Sejarah Kerajaan Mataram Kuno
Kerajaan Mataram Kuno atau Kerajaan Medang adalah kerajaan yang terletak di Jawa Tengah dengan intinya disebut Bumi Mataram. Daerah tersebut dikelilingi pegunungan dan gunung seperti Gunung Tangkuban Perahu, Gunung Sindoro, Gunung Sumbing, Gunung Merapi-Merbabu, Gunung Lawu dan Pegunungan Sewu. Selain pegunungan dan gunung, daerah tersebut juga dialiri oleh banyak sungai seperti Sungai Bogowonto, Sungai Progo, Sungai Elo dan Sungai Bengawan Solo.
Baca Juga : Sejarah Kerajaan Kutai
Pada awal berdirinya, pusat Kerajaan Mataram Kuno diperkirakan berada di daerah Mataram (dekat Yogyakarta sekarang). Kemudian, pada masa pemerintahan Rakai Pikatan dipindah ke Mamrati (daerah Kedu). Setelah itu, pada masa pemerintahan Dyah Balitung pindah lagi ke Poh Pitu (masih di sekitar Kedu). Lalu, pada zaman pemerintahan Dyah Wawa diperkirakan kembali ke daerah Mataram. Pada masa pemerintahan Mpu Sindok, istana Medang pindah ke wilayah Jawa Timur sekarang.

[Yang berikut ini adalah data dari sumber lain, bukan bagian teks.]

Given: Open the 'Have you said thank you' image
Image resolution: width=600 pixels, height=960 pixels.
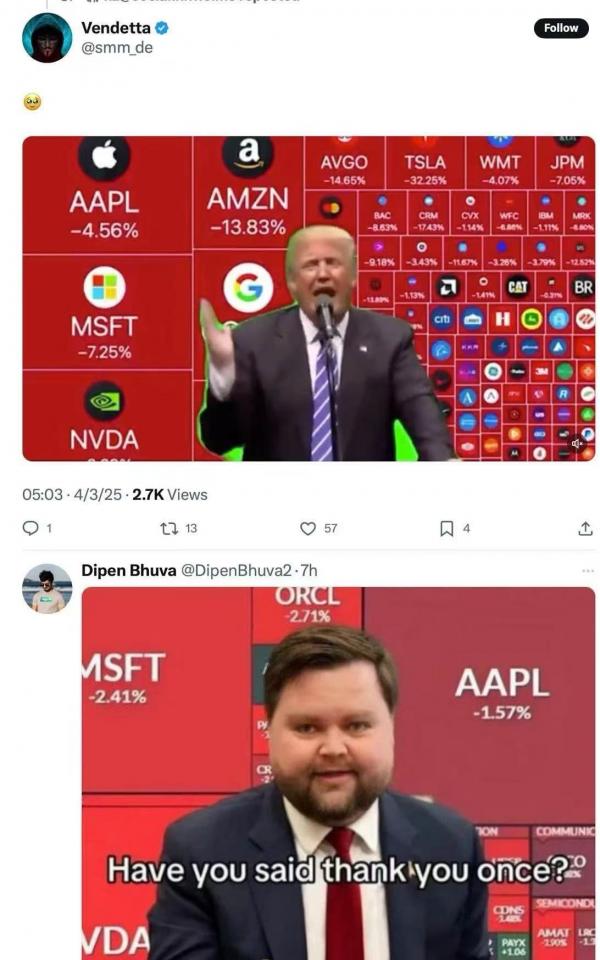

Kerajaan Mataram Kuno ini merupakan kerajaan yang bercorak agraris. Tercatat ada 3 wangsa atau dinasti yang pernah menguasai Kerjaan Mataram Kuno yaitu Wangsa Sanjaya, Wangsa Syailendra dan Wangsa Isana. Wangsa Sanjaya merupakan penganut agama Hindu beraliran Syiwa, Wangsa Syailendra merupakan penganut agama Budha, sedangkan Wangsa Isana merupakan Wangsa baru yang didirikan oleh Mpu Sindok.
Raja pertama Kerajaan Mataram Kuno adalah Sanjaya, Sanjaya juga merupakan pendiri Wangsa Sanjaya yang menganut agama Hindu. Setelah wafat, Sanjaya digantikan oleh Rakai Panangkaran yang kemudian berpindah agama Budha beraliran Mahayana. Saat itulah Wangsa Sayilendra berkuasa. Pada saat itu, baik agama Hindu dan Budha berkembang di Kerajaan Mataram Kuno. Bagi yang beragama Hindu tinggal di Jawa Tengah bagian utara dan bagi yang menganut agama Buddha berada di wilayah Jawa Tengah bagian selatan.
Wangsa Sanjaya kembali memerintah setelah anak Raja Samaratungga, Pramodawardhani menikah dengan Rakai Pikatan yang menganut agama Hindu. Pernikahan tersebut membuat Rakai Pikatan menjadi Raja dan memulai kembali Wangsa Sanjaya. Rakai Pikatan juga berhasil menyingkirkan seorang Wangsa Sailendra bernama Balaputradewa yang merupakan saudara Pramodawardhani. Balaputradewa lalu mengungsi ke Kerajaan Sriwijaya yang kemudian menjadi Raja di kerajaan tersebut.
Baca Juga : Sejarah Kerajaan Aceh
Masa pemerintahan Wangsa Sanjaya berakhir pada masa Rakai Sumba Dyah Wawa. Berakhirnya Kepemerintahan Sumba Dyah Wawa masih diperdebatkan. Terdapat teori yang mengatakan bahwa saat itu terjadi bencana alam yang membuat pusat Kerajaan Mataram hancur. Mpu Sindok lalu menggantikan Rakai Sumba Dyah Wawa sebagai raja dan memindahkan pusat Kerajaan Mataram Kuno di Jawa Timur dan membangun wangsa baru bernama Wangsa Isana.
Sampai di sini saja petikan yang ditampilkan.